Besides proving new theorems, how can a person contribute to mathematics?
There are at least a few things a person can do to contribute to the mathematics community without necessarily obtaining novel results, for example:
- Organizing known results into a coherent narrative in the form of lecture notes or a textbook
- Contributing code to open-source mathematical software
What are some other ways to make auxiliary contributions to mathematics?
You can create new jobs for mathematicians, e.g. by funding institutes like Jim Simons. Arguably this does much more for mathematics than actually doing mathematics due to replaceability: the marginal effect of becoming a mathematician is that you do marginally better mathematics than the next best candidate for your job, which is a much smaller effect than creating a new mathematician job where there wasn't one before.
You can also work on tools for mathematicians to use like arXiv (or MathOverflow!). Arguably this also does much more for mathematics than actually doing mathematics. Incidentally, arXiv was developed by a physicist, Paul Ginsparg, and almost none of the mathematics graduate students I've talked to about this know his name.
Even people with no mathematical background at all can contribute to mathematics.
One obvious way is by running software such as the GIMPS client for finding Mersenne primes, though the value of such primes to theoretical mathematics is debatable.
Another, vastly more important one is to contribute anything, literally anything at all to human civilization. In reality, it is that complex civilization which makes mathematics possible in the first place. Because they do not have to scramble for food in the dirt at the risk of their lives, people have the time to explore "non-productive" subjects such as mathematics. The number of great minds who could have become Eulers or Euclids but did not because they had to work as swineherds or died of a flu at age nine surely outnumbers those who actually did ever do any mathematical work. By keeping civil order, hospitals and agriculture going, you keep mathematics going as well.
There is a lot of work done towards formalizing existing proofs into logic software and proof wikis. The formalization of a proof can be very helpful economically. It can lead to more confidence in proofs and making searching for results more feasible.
(Mario here:) I am an undergraduate who works with the program and library Metamath for doing formal proofs. There is a TON of work that still needs to be done in formalizing even just the standard undergraduate curriculum, and it's all easily accessible to any reasonably bright undergraduate. It helps to be good at programming or at least thinking like a programmer, since the work you do looks a lot like programming to the uninitiated and formal math is just as unforgiving to typos as any compiler. But even though there is a lot of general problem solving involved, the path is all more or less written out by other mathematicians (as "hand proofs"), so the way forward is always clearly delineated and it might even be ungraciously called "transcription".
I'm going to try to keep it up in graduate school, but even just as a pastime it's good for the brain and gives you a great sense of accomplishment, in addition to making you understand the corresponding hand proof on a deeper level than pretty much any kind of study out there.
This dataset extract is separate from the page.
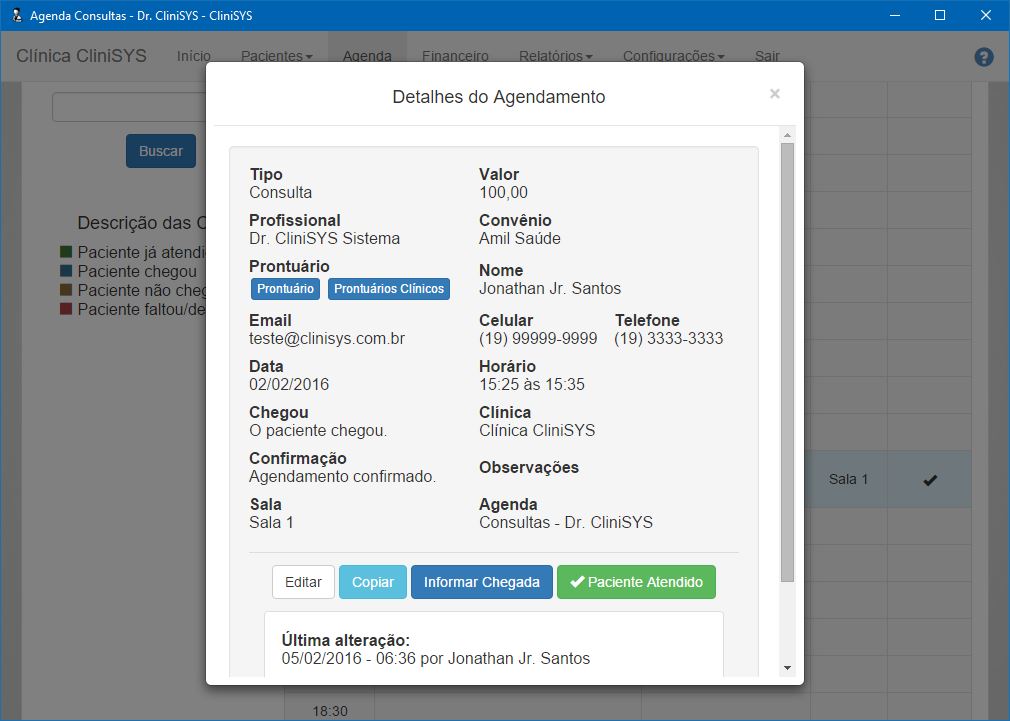Open the Prontuários Clínicos button
Screen dimensions: 1010x721
[x=389, y=289]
It's not for the faint of heart, but for precision-minded amateur or professional mathematicians with a programming bent I could not recommend it enough.
I would say that though obtaining results is crucial, introducing new concepts, new connections, or even new perspectives looking at classical mathematics sometimes are more important.
Gauss, for example, introduced the concept of congruence in number theory and, arguably, number theory has then been developed systematically. The introduction of irrational numbers also solves old problems such as squaring a circle.
Einstein, for instance, found the connection between gravitation and curvature, so that differential geometry has been involved with physics. Kolmogorov, for another example, noted the connection between probability and measure theory, so that we have the modern theory of probability.
Klein, for example, proposed to view the geometries from the group-theoretic point of view and contributed a lot to modern geometries. Hilbert, for another instance, looked through the nature of mathematics and rigorously treated mathematics axiomatically.
Personally, I believe that these contributions to mathematics are of higher form of contributions.